(Stored entries)
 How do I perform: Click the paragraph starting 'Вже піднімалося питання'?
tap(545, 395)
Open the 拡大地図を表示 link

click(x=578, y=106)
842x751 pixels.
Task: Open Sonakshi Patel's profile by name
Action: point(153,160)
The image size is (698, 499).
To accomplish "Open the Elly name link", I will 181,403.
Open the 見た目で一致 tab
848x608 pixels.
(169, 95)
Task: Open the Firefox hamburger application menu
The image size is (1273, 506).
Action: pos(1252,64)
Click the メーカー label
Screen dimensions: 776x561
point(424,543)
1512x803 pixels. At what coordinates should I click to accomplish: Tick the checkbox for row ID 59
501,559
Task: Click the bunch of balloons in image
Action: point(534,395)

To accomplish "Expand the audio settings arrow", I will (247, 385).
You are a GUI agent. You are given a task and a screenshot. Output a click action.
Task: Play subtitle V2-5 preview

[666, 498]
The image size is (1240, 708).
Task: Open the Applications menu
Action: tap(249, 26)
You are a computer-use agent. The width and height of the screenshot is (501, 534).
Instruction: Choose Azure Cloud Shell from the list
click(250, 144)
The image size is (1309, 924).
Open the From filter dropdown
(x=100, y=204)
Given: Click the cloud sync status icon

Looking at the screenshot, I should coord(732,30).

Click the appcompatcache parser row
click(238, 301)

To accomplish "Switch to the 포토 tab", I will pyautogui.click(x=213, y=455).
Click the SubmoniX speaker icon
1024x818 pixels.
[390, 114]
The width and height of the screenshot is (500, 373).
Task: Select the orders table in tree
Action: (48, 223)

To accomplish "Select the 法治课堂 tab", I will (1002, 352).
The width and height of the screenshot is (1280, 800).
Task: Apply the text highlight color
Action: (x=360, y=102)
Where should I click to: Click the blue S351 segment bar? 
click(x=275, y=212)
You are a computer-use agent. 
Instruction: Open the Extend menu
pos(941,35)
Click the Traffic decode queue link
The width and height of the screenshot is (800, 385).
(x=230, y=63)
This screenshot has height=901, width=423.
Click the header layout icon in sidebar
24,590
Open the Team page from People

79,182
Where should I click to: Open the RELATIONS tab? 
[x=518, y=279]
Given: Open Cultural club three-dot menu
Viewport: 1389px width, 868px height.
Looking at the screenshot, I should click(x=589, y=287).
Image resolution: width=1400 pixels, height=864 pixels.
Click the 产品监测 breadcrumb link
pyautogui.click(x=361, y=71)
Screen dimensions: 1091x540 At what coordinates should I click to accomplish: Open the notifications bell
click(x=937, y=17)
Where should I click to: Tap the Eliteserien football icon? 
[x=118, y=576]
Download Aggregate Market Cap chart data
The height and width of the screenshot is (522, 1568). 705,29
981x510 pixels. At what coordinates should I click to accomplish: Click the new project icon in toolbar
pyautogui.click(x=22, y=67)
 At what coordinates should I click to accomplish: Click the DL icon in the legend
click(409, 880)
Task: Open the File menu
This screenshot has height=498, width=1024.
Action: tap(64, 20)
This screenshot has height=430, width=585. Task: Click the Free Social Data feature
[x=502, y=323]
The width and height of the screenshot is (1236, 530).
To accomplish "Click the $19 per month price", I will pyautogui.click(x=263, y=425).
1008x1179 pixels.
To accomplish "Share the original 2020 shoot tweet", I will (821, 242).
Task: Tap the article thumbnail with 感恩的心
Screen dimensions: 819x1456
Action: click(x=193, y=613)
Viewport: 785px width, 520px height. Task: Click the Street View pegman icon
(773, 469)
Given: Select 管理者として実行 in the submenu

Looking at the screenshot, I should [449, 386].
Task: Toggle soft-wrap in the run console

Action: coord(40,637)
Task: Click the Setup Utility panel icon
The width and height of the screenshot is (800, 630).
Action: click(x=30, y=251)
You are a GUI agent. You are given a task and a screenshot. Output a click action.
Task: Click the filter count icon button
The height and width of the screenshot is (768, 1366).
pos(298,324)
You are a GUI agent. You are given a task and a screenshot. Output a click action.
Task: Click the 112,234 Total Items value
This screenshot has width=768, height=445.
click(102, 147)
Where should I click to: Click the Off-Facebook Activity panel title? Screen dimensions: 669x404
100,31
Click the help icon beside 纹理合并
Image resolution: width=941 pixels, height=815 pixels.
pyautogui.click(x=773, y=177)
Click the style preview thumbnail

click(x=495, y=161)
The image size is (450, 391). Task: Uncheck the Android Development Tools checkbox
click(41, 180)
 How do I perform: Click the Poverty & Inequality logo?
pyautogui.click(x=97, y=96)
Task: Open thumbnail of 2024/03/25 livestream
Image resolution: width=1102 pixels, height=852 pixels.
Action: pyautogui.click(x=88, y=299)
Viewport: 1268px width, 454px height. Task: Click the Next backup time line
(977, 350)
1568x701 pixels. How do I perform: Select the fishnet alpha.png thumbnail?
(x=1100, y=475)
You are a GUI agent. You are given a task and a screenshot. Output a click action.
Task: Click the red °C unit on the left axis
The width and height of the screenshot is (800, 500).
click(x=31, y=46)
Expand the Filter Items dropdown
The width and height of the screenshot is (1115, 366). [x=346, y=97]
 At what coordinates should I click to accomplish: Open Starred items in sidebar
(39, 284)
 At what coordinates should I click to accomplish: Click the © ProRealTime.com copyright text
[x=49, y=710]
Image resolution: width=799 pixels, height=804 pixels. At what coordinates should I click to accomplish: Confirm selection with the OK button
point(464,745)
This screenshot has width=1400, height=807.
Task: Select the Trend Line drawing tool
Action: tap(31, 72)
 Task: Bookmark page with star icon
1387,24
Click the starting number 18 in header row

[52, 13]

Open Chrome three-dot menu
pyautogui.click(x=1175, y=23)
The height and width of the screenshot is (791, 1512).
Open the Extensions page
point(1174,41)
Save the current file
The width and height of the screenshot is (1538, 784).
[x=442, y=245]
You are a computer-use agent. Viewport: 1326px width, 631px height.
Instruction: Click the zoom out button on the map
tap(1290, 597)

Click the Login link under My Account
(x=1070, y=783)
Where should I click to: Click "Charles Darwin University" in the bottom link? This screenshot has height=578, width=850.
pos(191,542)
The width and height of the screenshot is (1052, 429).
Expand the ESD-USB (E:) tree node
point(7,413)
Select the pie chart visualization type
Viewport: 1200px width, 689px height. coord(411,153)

To do - Reproduce all of the items above without alteration.

Written response -
 How do I perform: Click the paragraph starting 'Вже піднімалося питання'?
tap(545, 395)
Open the 拡大地図を表示 link

click(x=578, y=106)
842x751 pixels.
Task: Open Sonakshi Patel's profile by name
Action: point(153,160)
The image size is (698, 499).
To accomplish "Open the Elly name link", I will 181,403.
Open the 見た目で一致 tab
848x608 pixels.
(169, 95)
Task: Open the Firefox hamburger application menu
The image size is (1273, 506).
Action: pos(1252,64)
Click the メーカー label
Screen dimensions: 776x561
point(424,543)
1512x803 pixels. At what coordinates should I click to accomplish: Tick the checkbox for row ID 59
501,559
Task: Click the bunch of balloons in image
Action: point(534,395)

To accomplish "Expand the audio settings arrow", I will (247, 385).
You are a GUI agent. You are given a task and a screenshot. Output a click action.
Task: Play subtitle V2-5 preview

[666, 498]
The image size is (1240, 708).
Task: Open the Applications menu
Action: tap(249, 26)
You are a computer-use agent. The width and height of the screenshot is (501, 534).
Instruction: Choose Azure Cloud Shell from the list
click(250, 144)
The image size is (1309, 924).
Open the From filter dropdown
(x=100, y=204)
Given: Click the cloud sync status icon

Looking at the screenshot, I should coord(732,30).

Click the appcompatcache parser row
click(238, 301)

To accomplish "Switch to the 포토 tab", I will pyautogui.click(x=213, y=455).
Click the SubmoniX speaker icon
1024x818 pixels.
[390, 114]
The width and height of the screenshot is (500, 373).
Task: Select the orders table in tree
Action: (48, 223)

To accomplish "Select the 法治课堂 tab", I will (1002, 352).
The width and height of the screenshot is (1280, 800).
Task: Apply the text highlight color
Action: (x=360, y=102)
Where should I click to: Click the blue S351 segment bar? 
click(x=275, y=212)
You are a computer-use agent. 
Instruction: Open the Extend menu
pos(941,35)
Click the Traffic decode queue link
The width and height of the screenshot is (800, 385).
(x=230, y=63)
This screenshot has height=901, width=423.
Click the header layout icon in sidebar
24,590
Open the Team page from People

79,182
Where should I click to: Open the RELATIONS tab? 
[x=518, y=279]
Given: Open Cultural club three-dot menu
Viewport: 1389px width, 868px height.
Looking at the screenshot, I should click(x=589, y=287).
Image resolution: width=1400 pixels, height=864 pixels.
Click the 产品监测 breadcrumb link
pyautogui.click(x=361, y=71)
Screen dimensions: 1091x540 At what coordinates should I click to accomplish: Open the notifications bell
click(x=937, y=17)
Where should I click to: Tap the Eliteserien football icon? 
[x=118, y=576]
Download Aggregate Market Cap chart data
The height and width of the screenshot is (522, 1568). 705,29
981x510 pixels. At what coordinates should I click to accomplish: Click the new project icon in toolbar
pyautogui.click(x=22, y=67)
 At what coordinates should I click to accomplish: Click the DL icon in the legend
click(409, 880)
Task: Open the File menu
This screenshot has height=498, width=1024.
Action: tap(64, 20)
This screenshot has height=430, width=585. Task: Click the Free Social Data feature
[x=502, y=323]
The width and height of the screenshot is (1236, 530).
To accomplish "Click the $19 per month price", I will pyautogui.click(x=263, y=425).
1008x1179 pixels.
To accomplish "Share the original 2020 shoot tweet", I will (821, 242).
Task: Tap the article thumbnail with 感恩的心
Screen dimensions: 819x1456
Action: click(x=193, y=613)
Viewport: 785px width, 520px height. Task: Click the Street View pegman icon
(773, 469)
Given: Select 管理者として実行 in the submenu

Looking at the screenshot, I should [449, 386].
Task: Toggle soft-wrap in the run console

Action: coord(40,637)
Task: Click the Setup Utility panel icon
The width and height of the screenshot is (800, 630).
Action: click(x=30, y=251)
You are a GUI agent. You are given a task and a screenshot. Output a click action.
Task: Click the filter count icon button
The height and width of the screenshot is (768, 1366).
pos(298,324)
You are a GUI agent. You are given a task and a screenshot. Output a click action.
Task: Click the 112,234 Total Items value
This screenshot has width=768, height=445.
click(102, 147)
Where should I click to: Click the Off-Facebook Activity panel title? Screen dimensions: 669x404
100,31
Click the help icon beside 纹理合并
Image resolution: width=941 pixels, height=815 pixels.
pyautogui.click(x=773, y=177)
Click the style preview thumbnail

click(x=495, y=161)
The image size is (450, 391). Task: Uncheck the Android Development Tools checkbox
click(41, 180)
 How do I perform: Click the Poverty & Inequality logo?
pyautogui.click(x=97, y=96)
Task: Open thumbnail of 2024/03/25 livestream
Image resolution: width=1102 pixels, height=852 pixels.
Action: pyautogui.click(x=88, y=299)
Viewport: 1268px width, 454px height. Task: Click the Next backup time line
(977, 350)
1568x701 pixels. How do I perform: Select the fishnet alpha.png thumbnail?
(x=1100, y=475)
You are a GUI agent. You are given a task and a screenshot. Output a click action.
Task: Click the red °C unit on the left axis
The width and height of the screenshot is (800, 500).
click(x=31, y=46)
Expand the Filter Items dropdown
The width and height of the screenshot is (1115, 366). [x=346, y=97]
 At what coordinates should I click to accomplish: Open Starred items in sidebar
(39, 284)
 At what coordinates should I click to accomplish: Click the © ProRealTime.com copyright text
[x=49, y=710]
Image resolution: width=799 pixels, height=804 pixels. At what coordinates should I click to accomplish: Confirm selection with the OK button
point(464,745)
This screenshot has width=1400, height=807.
Task: Select the Trend Line drawing tool
Action: tap(31, 72)
 Task: Bookmark page with star icon
1387,24
Click the starting number 18 in header row

[52, 13]

Open Chrome three-dot menu
pyautogui.click(x=1175, y=23)
The height and width of the screenshot is (791, 1512).
Open the Extensions page
point(1174,41)
Save the current file
The width and height of the screenshot is (1538, 784).
[x=442, y=245]
You are a computer-use agent. Viewport: 1326px width, 631px height.
Instruction: Click the zoom out button on the map
tap(1290, 597)

Click the Login link under My Account
(x=1070, y=783)
Where should I click to: Click "Charles Darwin University" in the bottom link? This screenshot has height=578, width=850.
pos(191,542)
The width and height of the screenshot is (1052, 429).
Expand the ESD-USB (E:) tree node
point(7,413)
Select the pie chart visualization type
Viewport: 1200px width, 689px height. coord(411,153)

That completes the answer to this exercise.